Wie könnte der Text über Renate Schulze weitergehen? Setze ihn nach seinem letzten Satz im gleichen Stil fort.

• AUSGANGSTEXT
---+---

Zunächst sei die Vorsitzende "von einem Fettnäpfchen ins andere" getreten. "Ich habe bei Versammlungen Mitarbeiter der Stadtverwaltung nebeneinander gesetzt, die sich nicht leiden konnten", verrät sie. "Das musste ich erst alles lernen."

Höhepunkt ist für sie rückblickend die erste Tagesfahrt der Seniorenvertretung nach Tangermünde im April 2010. "Der ganze April war verregnet - und an diesem Tag gab es den herrlichsten Sonnenschein." Mittlerweile reicht ein Bus für die Teilnehmer nicht mehr aus.

Von der Idee über Einladungen und Pressearbeit bis hin zur Organisation der Veranstaltungen - fast alles erledigt Renate Schulze in Eigenregie. "Ich mache zu vieles allein", sagt sie. Die ehrenamtliche Arbeit sei anstrengend, "aber die Freude und Dankbarkeit der Senioren entschädigt dafür allemal", sagt sie. "Wenn ich bei unseren Spaziergängen ein neues Gesicht sehe, dann freue ich mich: Wieder haben wir einen Einsamen hinterm Ofen vorgelockt."

Hinter Renate Schulze liegt "ihr persönliches Pechjahr 2013", wie sie sagt. Bei der letzten Reise im April 2013 in die Oberlausitz hat sie sich den linken Oberarm gebrochen. "Es war ein komplizierter Bruch, mir wurde eine Platte mit neun Schrauben eingesetzt." Am Freitag, 13. September, wurde eine Schraube rausoperiert, weil sie ihr Schmerzen bereitete. Im November das nächste Unglück - Renate Schulze rutschte zuhause aus und brach sich das Handgelenk. Ein Pflegedienst musste sie betreuen. "Insgesamt musste ich vier Mal in die Klinik - und das, obwohl ich 40 Jahre vorher nie im Krankenhaus war."

Nun freut sie sich umso mehr auf die Auszeichnung mit dem Bürgerpreis der Hospitälerstiftung. "Nach 15 Jahren Vorsitz und 20-jährigem Bestehen des Vereins haben wir uns das verdient." Die Verleihung, bei der Ex-Oberbürgermeister Ludwig Hoffmann die Laudatio hält, erfolgt während des Generationenkonzertes "Jung und Alt gemeinsam" mit dem Philharmonischen Kammerorchester in der Aula des Stadtfeld-Gymnasiums, Ernst-Pörner-Straße 15. Das Konzert beginnt um 14.30 Uhr.

Aufgewachsen ist Renate Schulze in der Altmark. Eine Lehre in der Kreissparkasse Stendal schließt sie 1954 ab, danach leitet sie eine Zweigstelle in Uchtspringe. Über eine der letzten Stellenanzeigen, die in der DDR-Zeitschrift "Wochenpost" geschaltet werden durften, wird sie im Herbst 1959 auf einen Job in der Wernigeröder Kreissparkasse aufmerksam.

---+---

• DATENAUSZUG
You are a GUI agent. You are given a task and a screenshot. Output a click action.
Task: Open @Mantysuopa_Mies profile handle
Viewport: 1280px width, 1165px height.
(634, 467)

---+---

• ANTWORT
Die Bewerbung glückt, vom 1. Januar 1960 an ist sie für die Kundenkontoführung und die Maschinenbuchhaltung zuständig. Später wird sie Personalchefin, unter anderem ist sie auch zuständig für den jetzigen Harzsparkassen-Vorstand Wilfried Schlüter.

"Nach der Wende habe ich mich sehr um die anderen Mitarbeiter gekümmert", sagt sie. "Mein ganzes Leben drehte sich damals um die Sparkasse, mein ganzer Bekanntenkreis hat dort gearbeitet." Noch vor ihrem 60. Geburtstag geht sie in Rente. "Um nicht in ein schwarzes Loch zu fallen, musste ich mir eine neue Aufgabe suchen."

Beim Verein "Kontakte, Hilfen, Perspektiven" organisiert sie von 1996 an Spiele-Nachmittage für Ältere und engagiert sich als Schatzmeisterin. Als alleinerziehende Mutter hatte sie das Haushalten schon früh gelernt. Mit ihrem Sohn Rainer - er ist heute Diakon bei der katholischen Pfarrei St. Bonifatius - lebte sie zu DDR-Zeiten in einer kleinen Wohnung im Seigerhüttenweg. "Ich habe immer sparen müssen."

"Ich war damals eine junge Seniorin. So jemand suchen wir jetzt."

1998 wird sie vom Kontakte-Verein zur Mitarbeit im Seniorenbeirat delegiert, wo sie kurz darauf den Vorsitz übernimmt. "Ich war damals eine junge Seniorin, genau so jemanden suchen wir jetzt auch", erklärt sie. Denn Renate Schulze wird bei der Vorstandswahl 2015 nicht noch einmal antreten. "Der Vorsitzende wird für drei Jahre gewählt, 2018 wäre ich 81 Jahre alt - irgendwann muss Schluss sein."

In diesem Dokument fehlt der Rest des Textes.